::: Passage given

From 56d412daa64698ab4794033533e668882cfa6981 Mon Sep 17 00:00:00 2001
From: Juan Sugg <juanpedrosugg@gmail.com>
Date: Mon, 15 Jun 2026 23:30:06 -0300
Subject: [PATCH 1/5] chore(dev): make quality gates reproducible

Use frozen uv dev envs for local Make targets and default setup to the repository Python pin when .python-version exists.
---
 Makefile                        | 20 ++++++++++----------
 scripts/setup_compatible_env.sh |  6 ++++++
 2 files changed, 16 insertions(+), 10 deletions(-)

diff --git a/Makefile b/Makefile
index fe80eb3..1dc5c92 100644
--- a/Makefile
+++ b/Makefile
@@ -31,22 +31,22 @@ setup-runtime:
 	SER_SETUP_INCLUDE_DEV=false ./scripts/setup_compatible_env.sh
 
 fmt:
-	uv run --extra dev pyupgrade --py312-plus --exit-zero-even-if-changed $$(rg --files ser tests -g '*.py')
-	uv run ruff check --fix ser tests
-	uv run isort ser tests
-	uv run black ser tests
+	uv run --frozen --extra dev pyupgrade --py312-plus --exit-zero-even-if-changed $$(rg --files ser tests -g '*.py')

::::::
::: Given data

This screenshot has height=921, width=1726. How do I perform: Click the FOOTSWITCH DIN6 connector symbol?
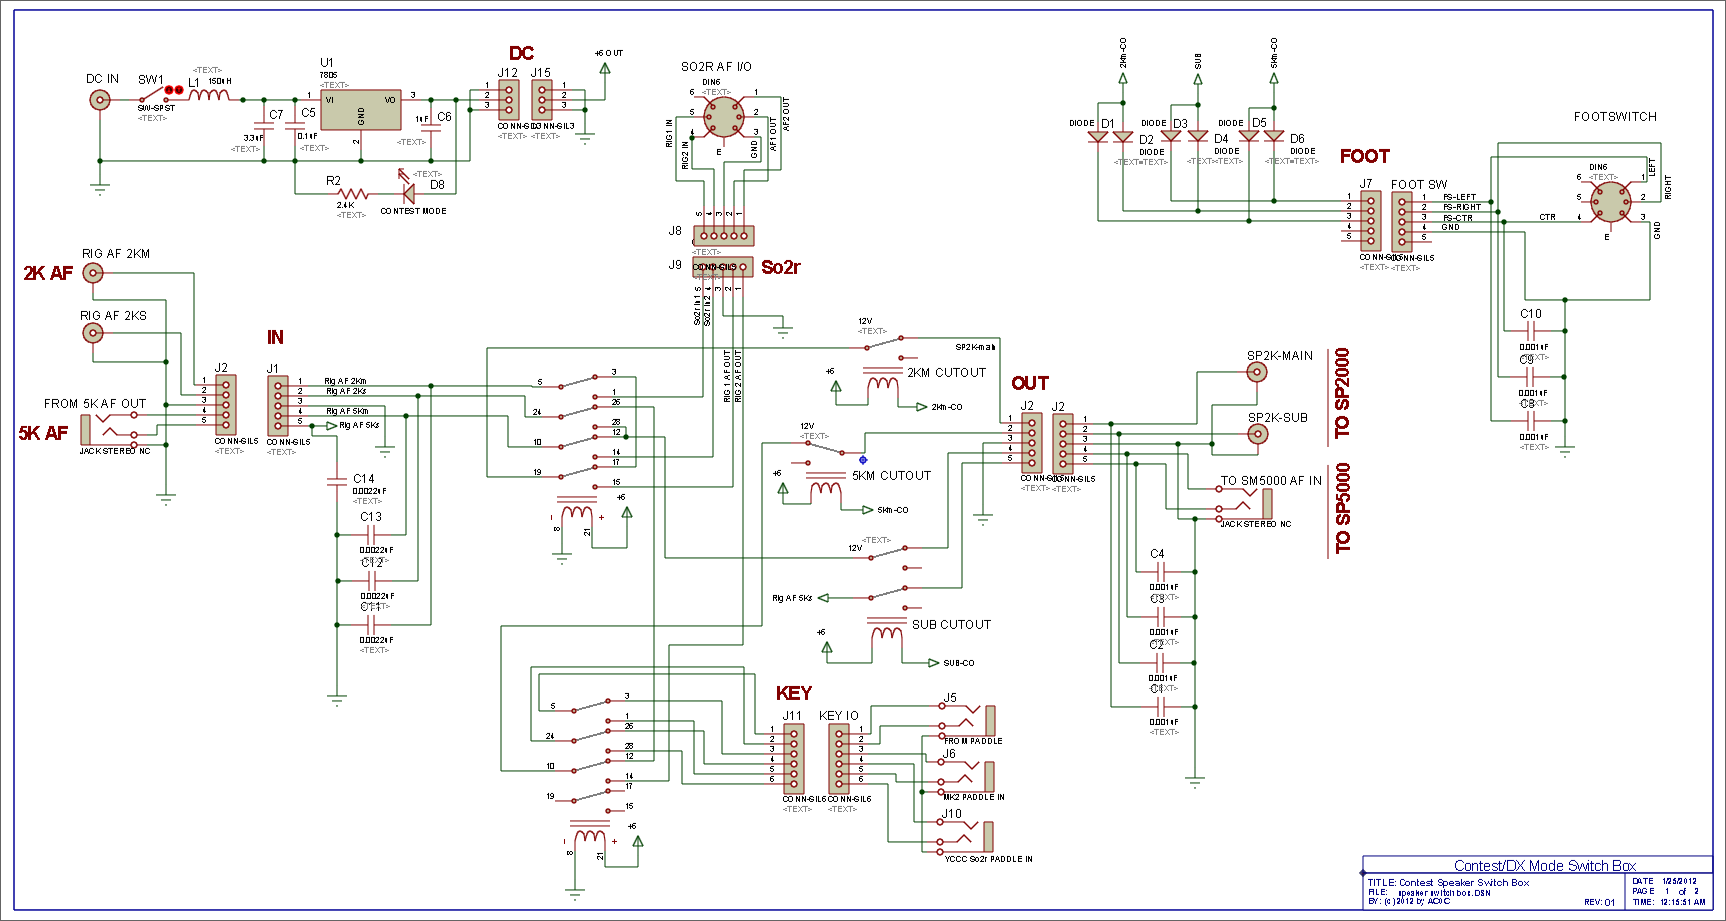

::::::

Work instructions:
a: Rewrite the patch starting with "Use frozen uv" and going on through "insertions(+), 10 deletions(-)", using "project" in place of "repository".
b: According to the patch, how many insertions and deletions does it make?
The data has no connection to the patch.

Solved problems:
a:
Use frozen uv dev envs for local Make targets and default setup to the project Python pin when .python-version exists.
---
 Makefile                        | 20 ++++++++++----------
 scripts/setup_compatible_env.sh |  6 ++++++
 2 files changed, 16 insertions(+), 10 deletions(-)

b: 16 insertions and 10 deletions.